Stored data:

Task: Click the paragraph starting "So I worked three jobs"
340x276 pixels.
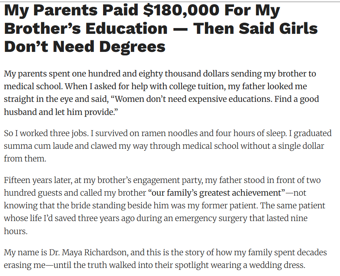Action: (168, 146)
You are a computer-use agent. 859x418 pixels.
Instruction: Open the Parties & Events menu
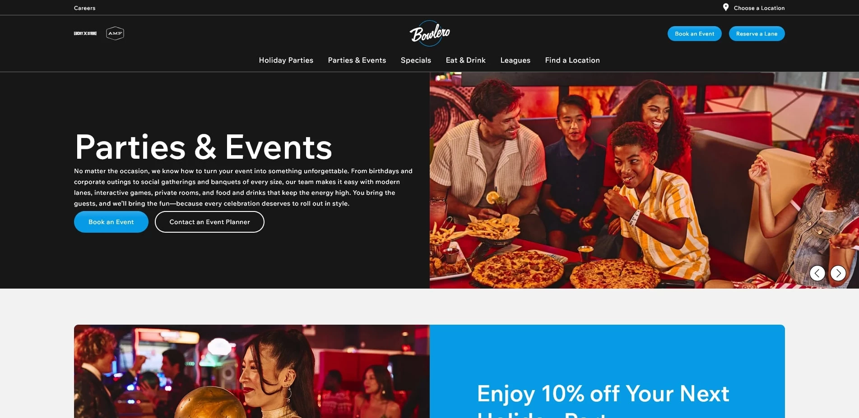coord(357,60)

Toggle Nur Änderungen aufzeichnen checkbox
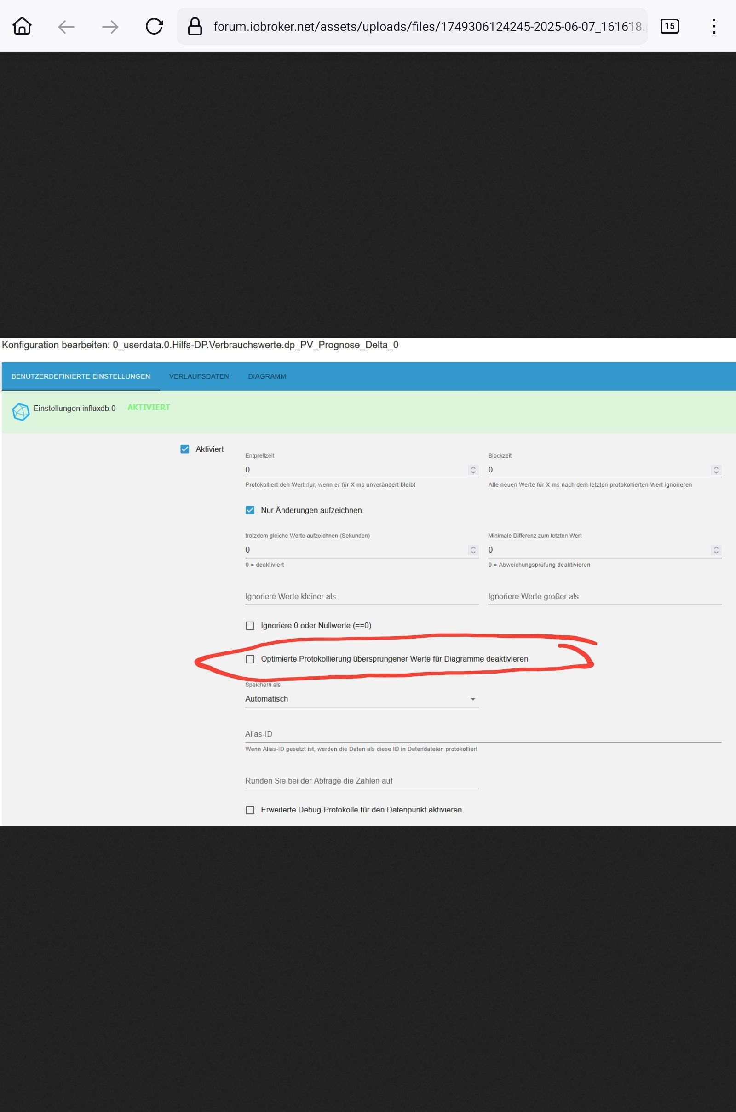(x=250, y=510)
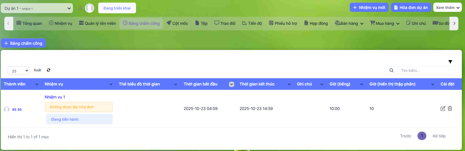
Task: Open the 25 rows-per-page selector
Action: pos(18,71)
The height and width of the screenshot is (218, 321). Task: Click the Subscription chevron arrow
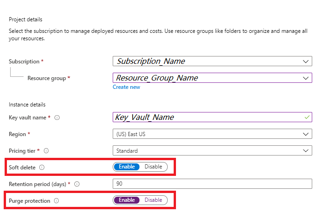coord(305,62)
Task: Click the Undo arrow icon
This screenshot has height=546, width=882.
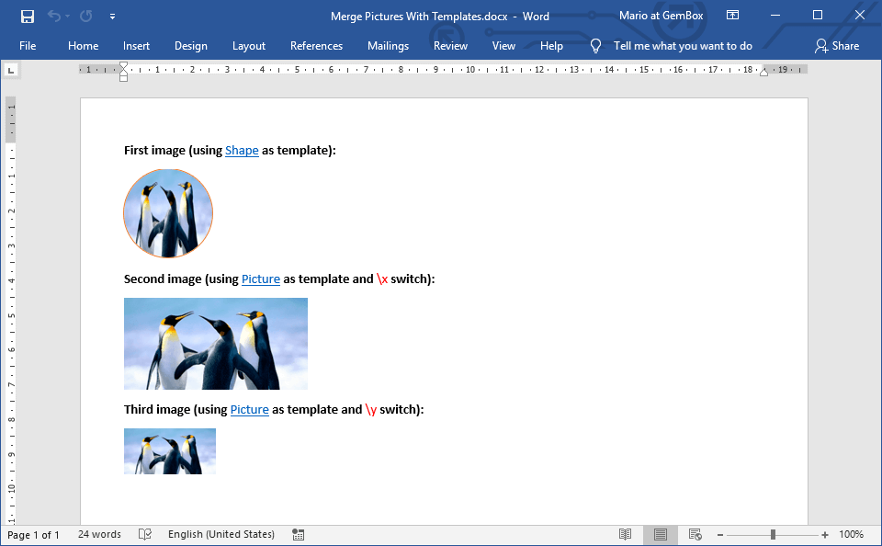Action: 54,16
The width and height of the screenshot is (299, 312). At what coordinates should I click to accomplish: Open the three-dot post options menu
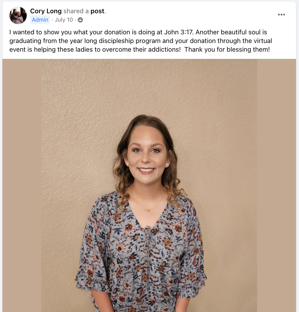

| Task instructions |
Print all entries exactly. The images do not belong in the copy.

| Exercise answer |
Task: Click the paragraph starting "So I worked three jobs"
340x276 pixels.
Action: (168, 146)
You are a computer-use agent. 859x418 pixels.
Instruction: Open the Parties & Events menu
coord(357,60)

Toggle Nur Änderungen aufzeichnen checkbox
(x=250, y=510)
Task: Open the 25 rows-per-page selector
Action: pos(18,71)
The height and width of the screenshot is (218, 321). Task: Click the Subscription chevron arrow
coord(305,62)
Task: Click the Undo arrow icon
This screenshot has height=546, width=882.
Action: 54,16
The width and height of the screenshot is (299, 312). At what coordinates should I click to accomplish: Open the three-dot post options menu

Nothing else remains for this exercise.